- WPR sells $142M in assets to Fawkner Property
- Elanor to acquire 19 Harris St, Pyrmont
- ECF to have a 49.9% stake in the deal
Several transactions were made this week, totalling over $300 million, and that is not including the recent deal between Dexus and AMP.
Waypoint REIT and Fawkner Property
On Wednesday, Waypoint REIT (ASX: WPR) announced the sale of 29 assets to Fawkner Property Limited and associated entities.
The 29 assets sold were sold to Fawkner for $141.8 million, WPR said the figure is in line with WPR’s carrying value as at 31 December 2021.

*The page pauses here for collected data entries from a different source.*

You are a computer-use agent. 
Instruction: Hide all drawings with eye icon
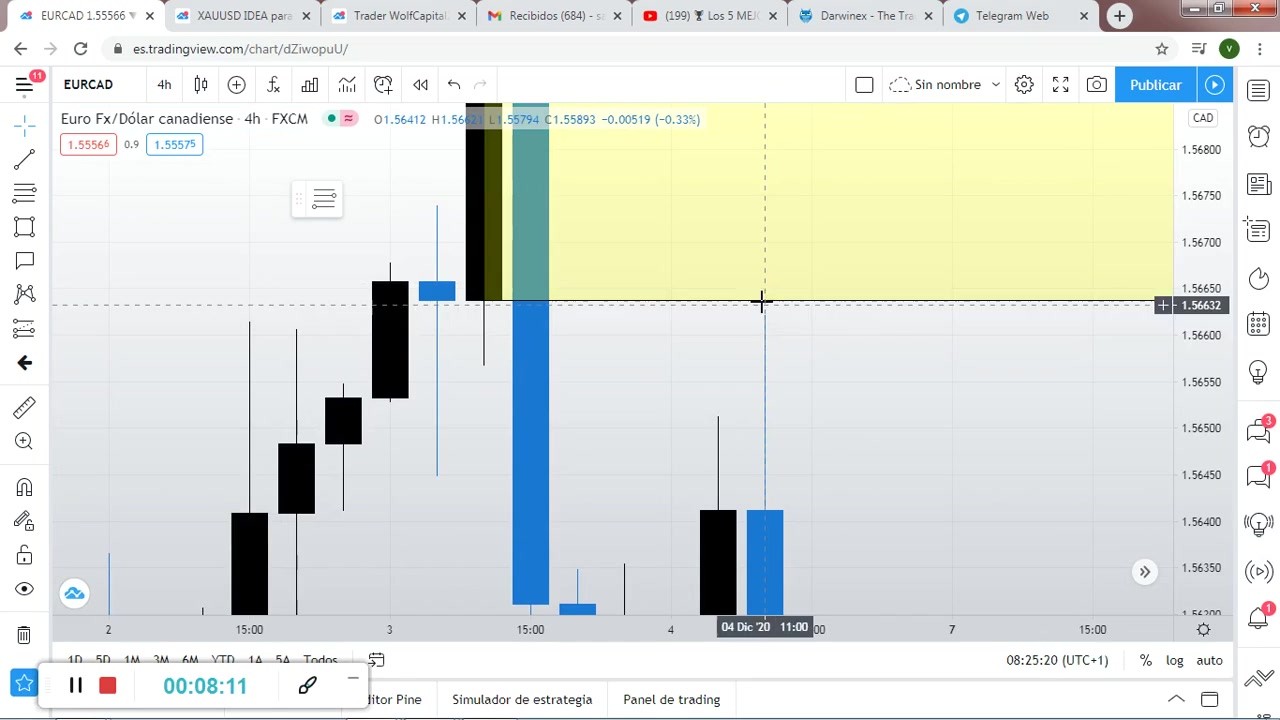tap(24, 589)
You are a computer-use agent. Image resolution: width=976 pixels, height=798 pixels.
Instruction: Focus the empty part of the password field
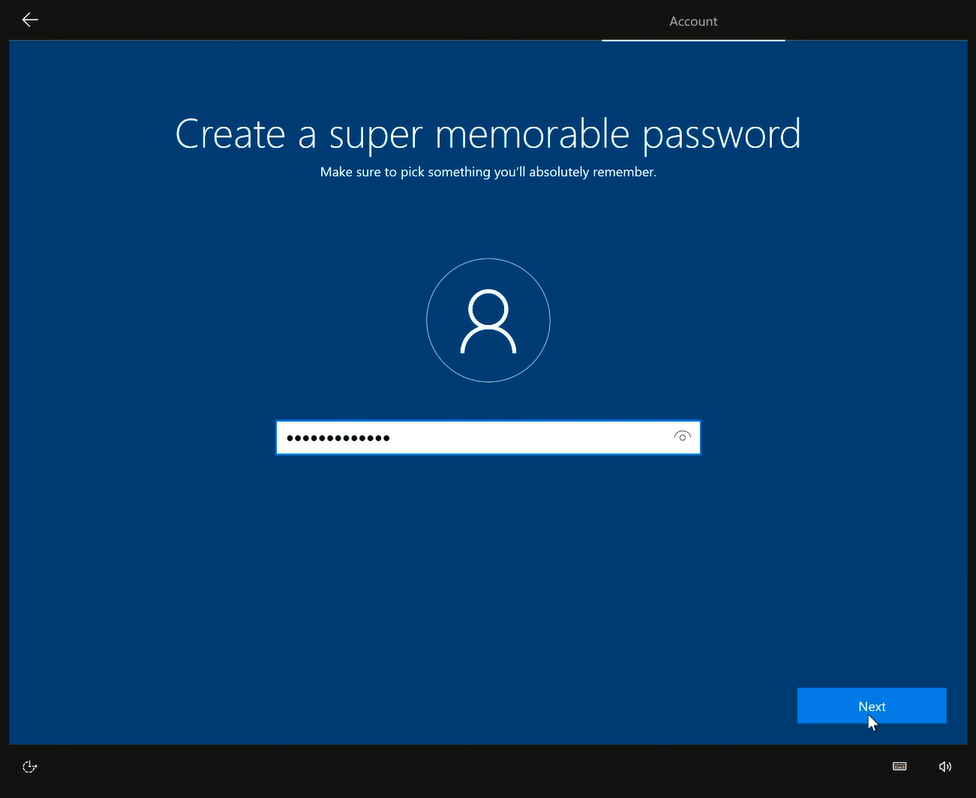pos(530,438)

The transaction is subject to rights of first refusal in favour of Viva Energy Australia and Coles Group, which provide a period of 30 days in which Viva or Coles can elect to acquire any of the properties on the same terms as agreed with Fawkner.
The transaction is expected to settle on 30 June this year, assuming the rights are not exercised by either Viva or Coles.

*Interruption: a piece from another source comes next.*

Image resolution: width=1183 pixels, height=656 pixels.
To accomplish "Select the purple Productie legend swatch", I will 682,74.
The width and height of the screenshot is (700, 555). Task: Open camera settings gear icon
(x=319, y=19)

Elanor acquires 19 Harris Street, Pyrmont, NSW
Also on Wednesday, Elanor Commercial Property Fund (ASX: ECF) announced that it acquired a 49.9% in an Elanor Investors Group managed fund that will acquire 19 Harris Street in Pyrmont, New South Wales.
The commercial office property is valued at $185 million and includes 12,549 square metres of NLA. The property also currently has 92% occupancy by NLA, and 2.6 years WALE.
ECF’s investment in the 19 Harris Trust represents a proportionate NTA value of $41.5 million.
The company will contribute to the 19 Harris St acquisition through an $8.4 million capital contribution.
ECF also launched a fully underwritten 1 for 8 accelerated non-renounceable entitlement offer to raise $36.6 million to partially fund the acquisition.
Securities will be priced at $1.04, representing a 12.3% discount to ECF’s NTA of $1.19 security, and a 5% discount to the last traded price of $1.095.
“19 Harris a high-quality commercial office building located in one of Australia’s pre-eminent technology hubs–a differentiated asset with best-in-class ESG credentials that meets the requirements of the modern office era. This investment typifies ECF’s strategy of acquiring assets that have strong competitive advantages in their respective markets–that also have clearly identified value creation opportunities,” said ECF fund manager David Burgess.
Settlement is expected to occur at the end of May this year.